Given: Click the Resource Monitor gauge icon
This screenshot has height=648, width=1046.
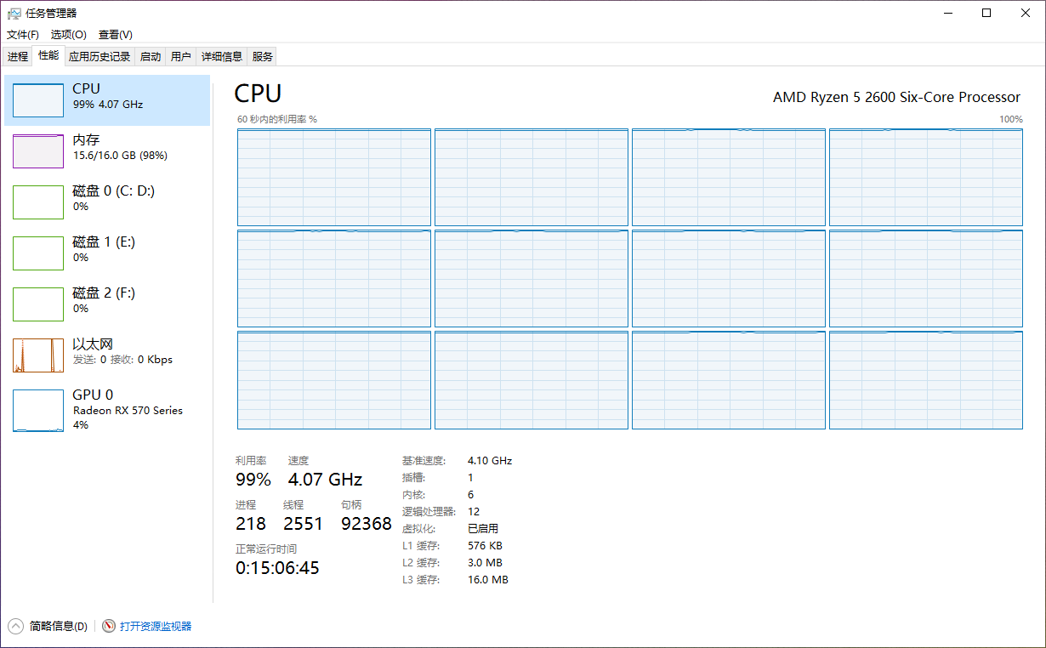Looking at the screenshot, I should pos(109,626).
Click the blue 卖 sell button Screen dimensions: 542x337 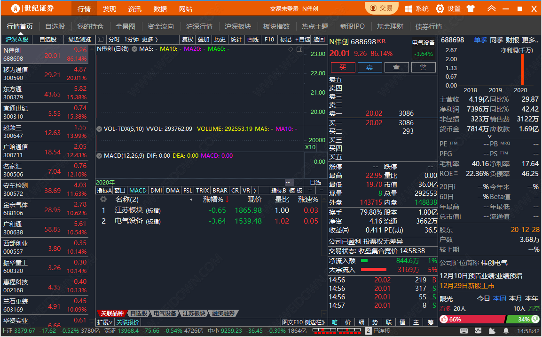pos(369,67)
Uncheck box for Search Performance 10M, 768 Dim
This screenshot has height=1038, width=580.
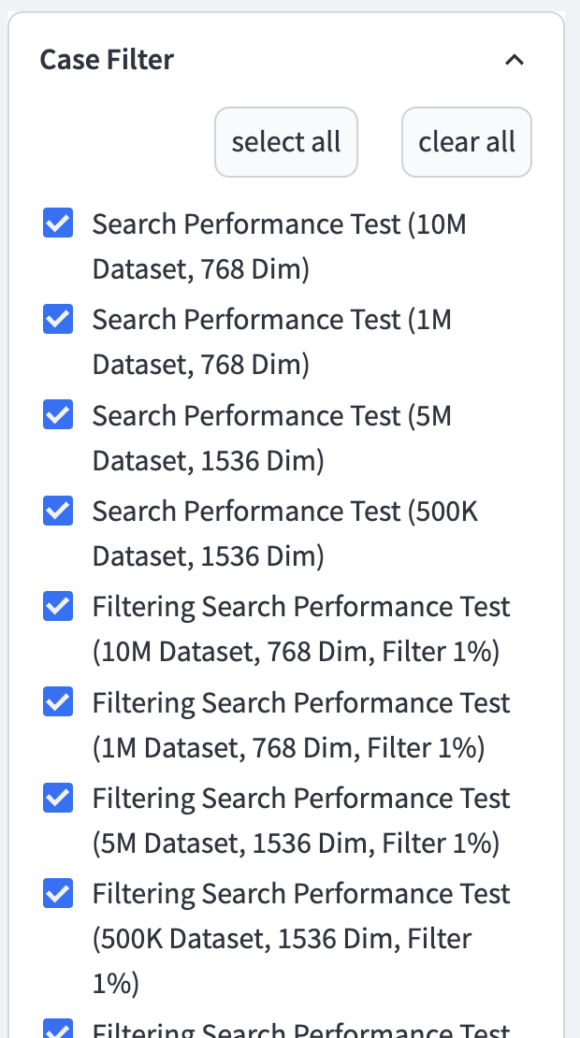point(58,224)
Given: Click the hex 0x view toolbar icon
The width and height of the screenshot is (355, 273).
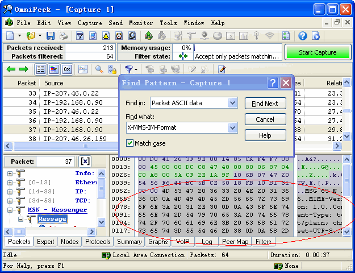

::::

Filter the records down to the lines that contain the string "icon", and copy those lines.

*The completed task:*
Given: Click the Resource Monitor gauge icon
Given: Click the hex 0x view toolbar icon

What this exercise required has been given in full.